The frequency converter drive is the way to start the least impact. The starting current basically does not exceed the rated current of the motor, and there is almost no impact on the generator. However, as a nonlinear load, the frequency converter will produce harmonics. When selecting, it is necessary to pay attention to the AVR performance of the generator, and install a harmonic filter if necessary.

In addition to the start-up method, the nature of the load is also crucial. Heavy-load start-up equipment, such as air compressors, crushers and water pumps, carries a load during the start-up process, which has a greater impact than the empty-load start-up. In the case of multiple motors running at the same time, the power of each motor cannot be simply added together. It is necessary to consider the simultaneous operation coefficient and check the most unfavorable working conditions - such as the situation of multiple motors starting at the same time.

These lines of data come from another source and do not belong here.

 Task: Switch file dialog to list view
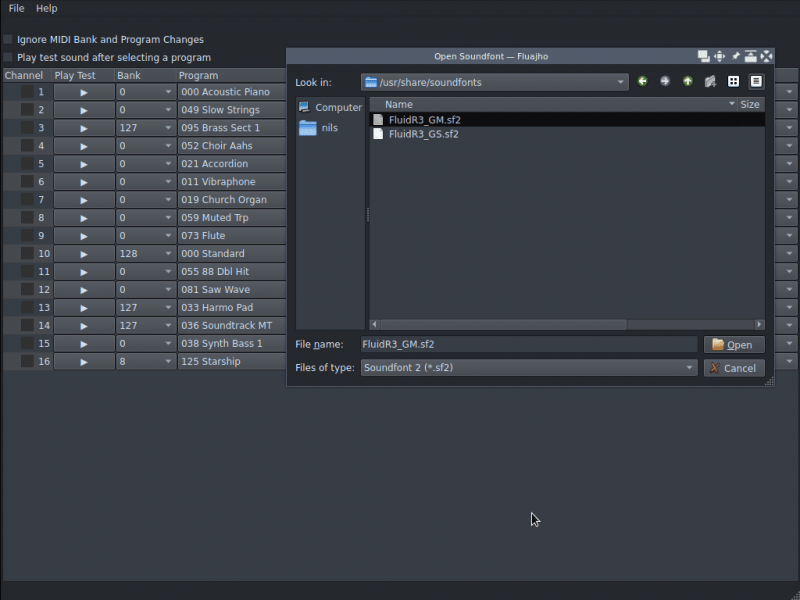[x=733, y=82]
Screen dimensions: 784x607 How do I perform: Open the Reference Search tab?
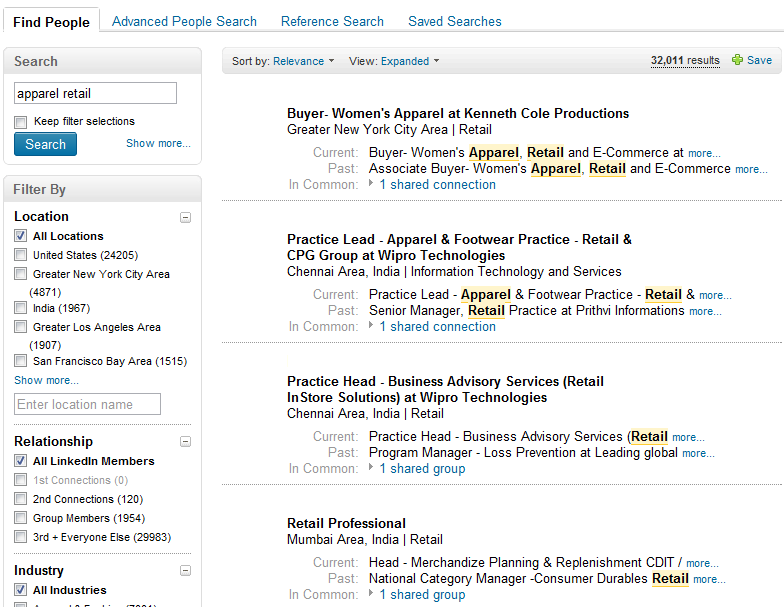(x=332, y=21)
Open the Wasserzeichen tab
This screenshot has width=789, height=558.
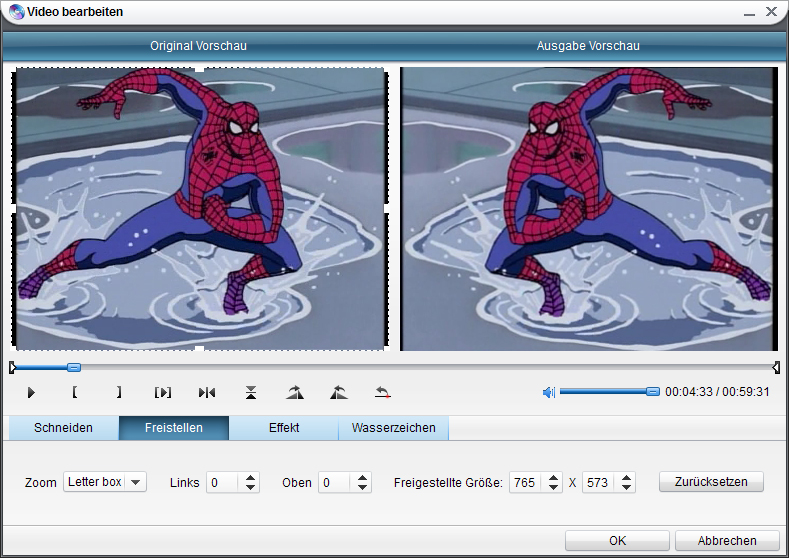click(393, 428)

Environmental factors must also be included. For every 1,000 meters of altitude, the output power of the generator decreases by about 10%, because the thinness of the air affects heat dissipation and combustion. When the ambient temperature exceeds 40℃, the power also needs to be reduced. In special environments such as seaside and desert, the protection level and anti-corrosion level should also be improved accordingly.

Back to the customer's processing factory, we helped him sort out: a 45kW crusher, heavy-load start, equipped with a frequency converter; a 22kW fan, no-load start, using a soft starter; and several small-power conveyor motors, start directly. At the same time, the operating coefficient is 0.8, considering the starting order under the most unfavorable working conditions, and finally equipped with a 120kW generator set with permanent magnet excitation and digital voltage regulation. Feedback from the customer after debugging that the equipment starts smoothly, the voltage fluctuation is within the acceptable range, and the operation is stable.

In general, the key to matching the generator and the motor is the accurate assessment of the starting impact of the motor and the reasonable matching of the transient response ability of the generator. Startup mode, load nature, environmental conditions, and multi-machine coordination are indispensable. If the selection is solid, there will be fewer problems on the spot.